I looked at the sticks he’d been working on and the lightbulb finally snapped over my head. “S’mores?”
“Oh, yeah.”
And I felt something just then. Something very slightly...off. “Why did you come over here tonight bearing ribs and chocolate?”
“I told you, it was spur-of-the-moment.”
Then why did his energy sort of flicker when he said that? “Spontaneous, huh? And the fishing poles just happened to be in the Jeep?”
“They’re in the Jeep from April to October.”
“I see.

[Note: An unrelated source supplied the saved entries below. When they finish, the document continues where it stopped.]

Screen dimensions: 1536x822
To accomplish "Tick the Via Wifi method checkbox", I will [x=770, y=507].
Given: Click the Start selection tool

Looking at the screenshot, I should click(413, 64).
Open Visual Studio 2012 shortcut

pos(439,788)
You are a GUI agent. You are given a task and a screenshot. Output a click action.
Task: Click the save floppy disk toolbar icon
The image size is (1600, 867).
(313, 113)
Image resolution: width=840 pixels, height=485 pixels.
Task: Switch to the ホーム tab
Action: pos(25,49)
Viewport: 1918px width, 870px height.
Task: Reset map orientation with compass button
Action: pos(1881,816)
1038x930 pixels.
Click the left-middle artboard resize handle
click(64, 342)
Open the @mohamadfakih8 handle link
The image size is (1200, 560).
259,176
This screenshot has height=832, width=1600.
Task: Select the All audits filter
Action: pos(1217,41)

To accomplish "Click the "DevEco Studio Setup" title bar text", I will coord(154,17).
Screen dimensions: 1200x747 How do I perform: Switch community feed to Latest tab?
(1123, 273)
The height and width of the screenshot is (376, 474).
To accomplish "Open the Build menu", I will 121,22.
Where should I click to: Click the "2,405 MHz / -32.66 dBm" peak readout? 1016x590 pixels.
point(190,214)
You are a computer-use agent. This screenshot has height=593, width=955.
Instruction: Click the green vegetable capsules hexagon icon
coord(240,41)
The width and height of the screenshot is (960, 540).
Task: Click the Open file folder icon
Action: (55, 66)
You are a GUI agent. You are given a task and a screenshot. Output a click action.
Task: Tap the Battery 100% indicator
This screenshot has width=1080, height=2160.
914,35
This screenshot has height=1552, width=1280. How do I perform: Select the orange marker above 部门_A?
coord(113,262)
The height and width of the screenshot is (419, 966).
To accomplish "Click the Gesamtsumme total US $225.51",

And you just happened to take the Jeep instead of the Beast tonight?”
He shrugged. “I haven’t got around to taking her off the road for the summer yet. Figured I’d give her a glory run.”
“Winter rats don’t rate glory runs. Feels more like this was planned because you’ve got something to tell me that you think I’m not gonna like.”
He held my eyes for one more second, then rolled his. “Why do I even bother trying?”
“Damned if I know. What is it?”
“Cantone,” he said. “She’s after the chief’s job.” Then he whistled to get the boys’ attention and waved them over. “Bring the grocery bag.”
So I was left without much time to rant about the underhanded federal agent swooping in to steal Mason’s dream job.